Reputation: 2887
I am trying to parse an html page that contains these values:
<a href="somesite.html?id=123">...</a>
<a href="somesite.html?id=456">...</a>
<a href="somesite.html?id=789">...</a>
<a href="anothersite.html">...</a>
How would I parse the Html String to get back an array of where it only contains the somesite.html:
["somesite.html?id=123", "somesite.html?id=456", "somesite.html?id=456"]
Edited
Using Zhiguo Wang's base answer, I can't seem to get only the somesite.html id values... The 3rd item in the array contains excess characters:
let htmlString = "<a href=\"somesite.html?id=123\">...</a>" +
"<a href=\"somesite.html?id=456\">...</a>" +
"<a href=\"somesite.html?id=789\">...</a>" +
"<a href=\"anothersite.html\">...</a>\""
let seperateComponent = "<a href=\"somesite.html?id="
let linkExp = "[\\w\\W]*\">"
Returns this value:
["123", "456", "789\\">...</a><a href=\\"anothersite.html"]
Expected Value: ["123", "456", "789"]
...hmm. Changing linkExp to the below resolves it. What does \W represent in Regex?
let linkExp = "[\\w]*\">"
..The length is wrong. Casted to NSString to grabbed the proper length.
Edited 2
It looks like if this string comes first before the somesite, then it includes Origin in the array:
<meta name=\"referrer\" content=\"origin\">
Upvotes: 0
Views: 428
Reputation: 26
here's the improved code
let htmlString = "<a href=\"somesite.html?id=123\">...</a>" +
"<a href=\"somesite.html?id=456\">...</a>" +
"<a href=\"somesite.html?id=789\">...</a>" +
"<a href=\"anothersite.html\">...</a>\""
let seperateComponent = "<a href=\""
let linkExp = "[\\w\\W]*\">"
let linkRegExp = NSRegularExpression(pattern:linkExp, options: NSRegularExpressionOptions.CaseInsensitive, error: nil)

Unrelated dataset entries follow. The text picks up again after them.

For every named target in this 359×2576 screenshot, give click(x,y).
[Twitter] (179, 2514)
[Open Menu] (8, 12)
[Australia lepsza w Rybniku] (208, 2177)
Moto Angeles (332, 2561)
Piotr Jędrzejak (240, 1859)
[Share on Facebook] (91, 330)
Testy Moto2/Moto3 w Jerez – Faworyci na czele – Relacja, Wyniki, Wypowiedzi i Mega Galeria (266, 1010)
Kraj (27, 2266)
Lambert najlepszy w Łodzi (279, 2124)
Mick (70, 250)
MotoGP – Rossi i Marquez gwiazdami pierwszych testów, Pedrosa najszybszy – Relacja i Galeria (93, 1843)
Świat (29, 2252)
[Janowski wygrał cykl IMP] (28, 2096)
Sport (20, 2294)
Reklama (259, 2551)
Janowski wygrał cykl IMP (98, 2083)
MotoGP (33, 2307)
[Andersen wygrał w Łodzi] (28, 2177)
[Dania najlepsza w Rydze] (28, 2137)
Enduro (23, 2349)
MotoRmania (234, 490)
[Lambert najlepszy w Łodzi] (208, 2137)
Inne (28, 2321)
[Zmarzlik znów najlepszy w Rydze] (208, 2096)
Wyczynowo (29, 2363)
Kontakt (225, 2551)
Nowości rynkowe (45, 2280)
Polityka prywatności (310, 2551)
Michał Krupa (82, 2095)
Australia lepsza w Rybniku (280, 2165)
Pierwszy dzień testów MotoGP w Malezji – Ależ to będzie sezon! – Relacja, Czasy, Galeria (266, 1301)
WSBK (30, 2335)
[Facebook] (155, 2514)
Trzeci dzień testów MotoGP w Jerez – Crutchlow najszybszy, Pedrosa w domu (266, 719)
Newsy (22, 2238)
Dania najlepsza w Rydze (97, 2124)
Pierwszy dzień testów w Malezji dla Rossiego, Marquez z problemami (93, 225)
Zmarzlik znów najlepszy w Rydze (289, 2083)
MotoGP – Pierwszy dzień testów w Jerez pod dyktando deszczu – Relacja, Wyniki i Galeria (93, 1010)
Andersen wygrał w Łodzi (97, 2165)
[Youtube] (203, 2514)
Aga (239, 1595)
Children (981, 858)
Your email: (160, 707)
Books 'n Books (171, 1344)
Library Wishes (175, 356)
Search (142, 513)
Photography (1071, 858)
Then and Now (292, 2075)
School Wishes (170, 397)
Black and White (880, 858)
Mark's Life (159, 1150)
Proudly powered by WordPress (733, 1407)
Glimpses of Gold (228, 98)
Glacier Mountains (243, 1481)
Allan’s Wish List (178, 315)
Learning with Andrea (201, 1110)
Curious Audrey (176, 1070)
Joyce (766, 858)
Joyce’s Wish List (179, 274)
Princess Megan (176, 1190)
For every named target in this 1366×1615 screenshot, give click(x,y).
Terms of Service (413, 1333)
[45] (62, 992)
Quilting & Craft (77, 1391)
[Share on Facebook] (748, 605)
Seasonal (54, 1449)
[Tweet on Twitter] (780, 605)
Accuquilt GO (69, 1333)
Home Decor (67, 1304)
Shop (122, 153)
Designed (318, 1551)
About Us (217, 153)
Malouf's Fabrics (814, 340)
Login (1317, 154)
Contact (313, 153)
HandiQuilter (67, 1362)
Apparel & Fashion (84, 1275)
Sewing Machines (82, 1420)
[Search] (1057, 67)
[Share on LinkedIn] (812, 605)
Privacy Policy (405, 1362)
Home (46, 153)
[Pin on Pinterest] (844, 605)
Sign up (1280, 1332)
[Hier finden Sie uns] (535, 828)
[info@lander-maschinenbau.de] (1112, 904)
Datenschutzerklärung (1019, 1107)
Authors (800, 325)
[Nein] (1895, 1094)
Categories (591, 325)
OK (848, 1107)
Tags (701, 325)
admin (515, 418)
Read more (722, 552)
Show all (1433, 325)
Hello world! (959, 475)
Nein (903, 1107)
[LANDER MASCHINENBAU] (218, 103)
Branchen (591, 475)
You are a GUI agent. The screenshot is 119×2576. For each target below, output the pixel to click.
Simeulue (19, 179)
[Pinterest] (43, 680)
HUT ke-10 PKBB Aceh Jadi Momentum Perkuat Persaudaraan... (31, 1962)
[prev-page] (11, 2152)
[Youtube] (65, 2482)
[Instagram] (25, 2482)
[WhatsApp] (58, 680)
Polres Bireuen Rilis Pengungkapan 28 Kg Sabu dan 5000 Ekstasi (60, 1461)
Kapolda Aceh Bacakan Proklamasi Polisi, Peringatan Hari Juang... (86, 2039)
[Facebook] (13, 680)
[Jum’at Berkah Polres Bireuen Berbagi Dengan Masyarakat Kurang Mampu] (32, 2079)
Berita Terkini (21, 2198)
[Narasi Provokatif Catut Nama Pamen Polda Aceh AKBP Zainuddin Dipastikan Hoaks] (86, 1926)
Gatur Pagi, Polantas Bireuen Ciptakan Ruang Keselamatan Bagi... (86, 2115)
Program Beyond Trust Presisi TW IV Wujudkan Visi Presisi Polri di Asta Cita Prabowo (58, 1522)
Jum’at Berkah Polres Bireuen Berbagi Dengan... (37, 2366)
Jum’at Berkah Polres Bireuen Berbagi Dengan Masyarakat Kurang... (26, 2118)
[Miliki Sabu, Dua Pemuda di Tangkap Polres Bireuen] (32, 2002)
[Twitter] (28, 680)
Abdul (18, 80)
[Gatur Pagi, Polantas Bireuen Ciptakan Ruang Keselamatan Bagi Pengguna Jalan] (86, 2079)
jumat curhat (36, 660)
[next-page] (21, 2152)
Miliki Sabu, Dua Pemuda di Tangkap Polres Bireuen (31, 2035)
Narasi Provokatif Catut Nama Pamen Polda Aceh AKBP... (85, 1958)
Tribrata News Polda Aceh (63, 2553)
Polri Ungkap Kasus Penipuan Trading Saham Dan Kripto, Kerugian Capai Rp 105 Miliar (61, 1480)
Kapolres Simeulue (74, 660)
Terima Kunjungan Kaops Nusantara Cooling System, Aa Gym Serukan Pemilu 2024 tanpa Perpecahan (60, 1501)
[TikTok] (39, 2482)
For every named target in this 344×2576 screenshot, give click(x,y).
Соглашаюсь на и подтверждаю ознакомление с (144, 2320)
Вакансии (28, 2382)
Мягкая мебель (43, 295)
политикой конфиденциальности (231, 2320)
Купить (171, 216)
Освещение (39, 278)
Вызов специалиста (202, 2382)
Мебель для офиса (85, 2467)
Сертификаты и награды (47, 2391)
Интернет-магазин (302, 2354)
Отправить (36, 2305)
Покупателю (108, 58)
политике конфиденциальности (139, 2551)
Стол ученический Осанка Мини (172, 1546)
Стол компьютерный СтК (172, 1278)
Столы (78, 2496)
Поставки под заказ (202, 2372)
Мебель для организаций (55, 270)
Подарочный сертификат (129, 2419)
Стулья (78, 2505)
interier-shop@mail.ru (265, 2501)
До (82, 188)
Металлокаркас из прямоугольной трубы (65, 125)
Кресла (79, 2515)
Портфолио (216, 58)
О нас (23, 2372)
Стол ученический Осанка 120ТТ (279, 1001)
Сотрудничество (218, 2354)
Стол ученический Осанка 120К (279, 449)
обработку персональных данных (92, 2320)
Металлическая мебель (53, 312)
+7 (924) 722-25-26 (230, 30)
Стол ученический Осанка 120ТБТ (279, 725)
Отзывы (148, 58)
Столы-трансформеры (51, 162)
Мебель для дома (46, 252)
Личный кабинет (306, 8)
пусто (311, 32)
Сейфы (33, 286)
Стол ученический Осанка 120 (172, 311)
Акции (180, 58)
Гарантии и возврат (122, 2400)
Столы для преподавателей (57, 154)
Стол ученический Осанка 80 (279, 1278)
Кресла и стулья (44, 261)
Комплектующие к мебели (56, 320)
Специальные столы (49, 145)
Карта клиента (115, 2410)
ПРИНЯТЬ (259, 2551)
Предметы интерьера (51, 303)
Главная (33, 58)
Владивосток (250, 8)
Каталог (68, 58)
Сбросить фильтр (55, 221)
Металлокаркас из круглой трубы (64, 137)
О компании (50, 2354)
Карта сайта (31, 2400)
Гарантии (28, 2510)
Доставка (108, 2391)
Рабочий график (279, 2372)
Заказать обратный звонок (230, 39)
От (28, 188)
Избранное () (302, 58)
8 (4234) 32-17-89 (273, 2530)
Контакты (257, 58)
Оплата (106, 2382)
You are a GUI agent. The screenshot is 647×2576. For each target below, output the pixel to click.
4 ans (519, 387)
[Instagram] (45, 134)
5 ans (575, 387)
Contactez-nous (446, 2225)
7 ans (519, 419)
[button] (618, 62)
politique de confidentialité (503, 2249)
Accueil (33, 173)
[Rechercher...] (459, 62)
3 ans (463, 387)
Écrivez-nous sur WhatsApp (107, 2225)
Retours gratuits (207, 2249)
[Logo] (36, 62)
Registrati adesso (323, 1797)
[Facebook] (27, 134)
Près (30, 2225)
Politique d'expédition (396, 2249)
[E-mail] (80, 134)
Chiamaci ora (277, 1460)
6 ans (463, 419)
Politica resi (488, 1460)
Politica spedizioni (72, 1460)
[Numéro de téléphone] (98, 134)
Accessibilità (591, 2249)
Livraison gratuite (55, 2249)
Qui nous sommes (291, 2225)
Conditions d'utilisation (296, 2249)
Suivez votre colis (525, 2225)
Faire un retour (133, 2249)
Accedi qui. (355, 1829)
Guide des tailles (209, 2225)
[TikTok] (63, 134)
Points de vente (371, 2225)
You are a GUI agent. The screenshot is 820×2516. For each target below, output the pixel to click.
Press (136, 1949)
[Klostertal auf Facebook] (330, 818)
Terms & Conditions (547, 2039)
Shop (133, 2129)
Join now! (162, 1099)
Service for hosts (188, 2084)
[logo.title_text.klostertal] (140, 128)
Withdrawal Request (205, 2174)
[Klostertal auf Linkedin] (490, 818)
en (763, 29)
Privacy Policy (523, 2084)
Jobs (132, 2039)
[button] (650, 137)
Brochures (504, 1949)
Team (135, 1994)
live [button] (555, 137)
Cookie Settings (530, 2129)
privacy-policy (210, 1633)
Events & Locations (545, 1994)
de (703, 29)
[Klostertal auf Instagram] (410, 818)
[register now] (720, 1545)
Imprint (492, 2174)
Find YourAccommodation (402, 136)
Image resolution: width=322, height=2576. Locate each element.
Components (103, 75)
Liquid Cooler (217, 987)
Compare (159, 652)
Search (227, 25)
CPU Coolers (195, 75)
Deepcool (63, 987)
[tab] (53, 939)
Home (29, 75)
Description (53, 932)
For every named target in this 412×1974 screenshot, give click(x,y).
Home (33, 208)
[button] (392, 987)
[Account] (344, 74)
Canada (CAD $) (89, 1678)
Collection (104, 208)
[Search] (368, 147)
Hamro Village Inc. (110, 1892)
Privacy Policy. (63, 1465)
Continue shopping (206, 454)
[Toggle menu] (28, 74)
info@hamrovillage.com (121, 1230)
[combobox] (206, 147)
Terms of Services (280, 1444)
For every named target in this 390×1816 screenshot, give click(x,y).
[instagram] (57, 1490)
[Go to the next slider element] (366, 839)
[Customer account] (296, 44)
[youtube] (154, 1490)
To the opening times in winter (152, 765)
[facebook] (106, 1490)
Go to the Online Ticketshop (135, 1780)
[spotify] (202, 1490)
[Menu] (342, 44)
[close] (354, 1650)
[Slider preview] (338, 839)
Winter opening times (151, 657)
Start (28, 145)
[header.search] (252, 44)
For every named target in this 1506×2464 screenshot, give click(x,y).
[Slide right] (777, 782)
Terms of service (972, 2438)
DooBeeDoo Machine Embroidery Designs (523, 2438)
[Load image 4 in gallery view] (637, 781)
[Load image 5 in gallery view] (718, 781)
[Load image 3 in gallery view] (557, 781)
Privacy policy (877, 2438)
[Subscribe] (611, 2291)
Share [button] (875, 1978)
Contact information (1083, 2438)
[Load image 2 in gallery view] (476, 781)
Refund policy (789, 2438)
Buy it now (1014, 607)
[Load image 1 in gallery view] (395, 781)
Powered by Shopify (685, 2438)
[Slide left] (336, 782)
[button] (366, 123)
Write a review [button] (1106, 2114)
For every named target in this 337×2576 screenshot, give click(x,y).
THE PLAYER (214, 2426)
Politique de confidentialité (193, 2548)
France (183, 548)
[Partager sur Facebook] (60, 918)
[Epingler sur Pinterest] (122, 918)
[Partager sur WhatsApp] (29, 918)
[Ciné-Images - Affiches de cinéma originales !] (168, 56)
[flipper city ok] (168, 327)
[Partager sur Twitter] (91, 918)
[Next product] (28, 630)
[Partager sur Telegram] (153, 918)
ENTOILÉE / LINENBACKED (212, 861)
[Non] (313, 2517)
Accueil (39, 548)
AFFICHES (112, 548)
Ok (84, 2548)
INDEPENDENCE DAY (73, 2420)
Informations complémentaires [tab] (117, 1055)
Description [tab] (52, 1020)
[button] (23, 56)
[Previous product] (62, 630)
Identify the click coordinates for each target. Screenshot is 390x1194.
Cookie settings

let seperatedArray = htmlString.componentsSeparatedByString(seperateComponent)
var resultArray = [String]()
if seperatedArray.count > 1 {
for seperatedString in seperatedArray {
if seperatedString.lengthOfBytesUsingEncoding(NSUTF8StringEncoding) > 3{
let myRange = linkRegExp!.rangeOfFirstMatchInString(seperatedString, options:NSMatchingOptions.ReportCompletion, range: NSMakeRange(0, seperatedString.lengthOfBytesUsingEncoding(NSUTF8StringEncoding)))
if myRange.location != NSNotFound {
let matchString = (seperatedString as NSString).substringWithRange(myRange)
let linkWished = "somesite.html?id="
if matchString.componentsSeparatedByString(linkWished).count > 1{
var linkString = (matchString as NSString).substringFromIndex(linkWished.lengthOfBytesUsingEncoding(NSUTF8StringEncoding))
linkString = (linkString as NSString).substringToIndex(linkString.lengthOfBytesUsingEncoding(NSUTF8StringEncoding) - 2)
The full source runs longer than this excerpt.